Tampoco estaría mal que nos examináramos un momento para preguntarnos si nos parecemos algo a esos letrados del evangelio: ¿no tenemos una cierta tendencia a juzgar drásticamente a los que no piensan como nosotros, en la vida de familia, o en la comunidad, o en la Iglesia? No llegaremos a creer que están fuera de sus cabales o poseídos por el demonio, pero sí es posible que les cataloguemos como pobres personas, sin querer apreciar ningún valor en ellos, aunque lo tengan.
Una última dirección en nuestra acogida de este evangelio. Somos invitados a luchar contra el mal. En esta lucha a veces vence el Malo, como en el Génesis sobre Adán y Eva. Pero ya entonces sonó la promesa de la enemistad con otro más fuerte. El Más Fuerte ya ha venido, es Cristo Jesús.

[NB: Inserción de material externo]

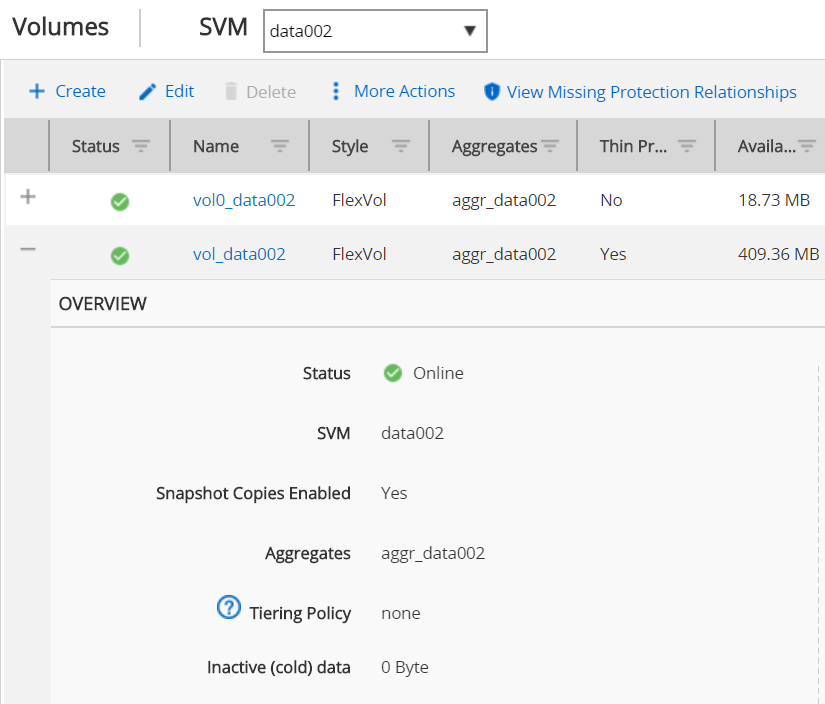The height and width of the screenshot is (704, 825).
Task: Click the Name column filter icon
Action: (x=280, y=147)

A nosotros, sus seguidores, se nos invita a no quedarnos indiferentes y perezosos, sino a resistir y trabajar contra todo mal que hay en nosotros y en el mundo.
En la Vigilia Pascual, cuando renovamos el sacramento del Bautismo, hacemos cada año una doble opción: la renuncia al pecado y al mal, y la profesión de fe. Hoy, el evangelio, nos muestra a Cristo como liberador del mal, para que durante toda la jornada colaboremos también nosotros con él en exorcizar a este nuestro mundo de toda clase de demonios que le puedan tentar.
«Cristo se ha ofrecido una sola vez para quitar los pecados de todos» (1a lectura, I)
«El Señor se acordó de su misericordia y su fidelidad» (salmo, I)
«Una familia dividida no puede subsistir» (evangelio).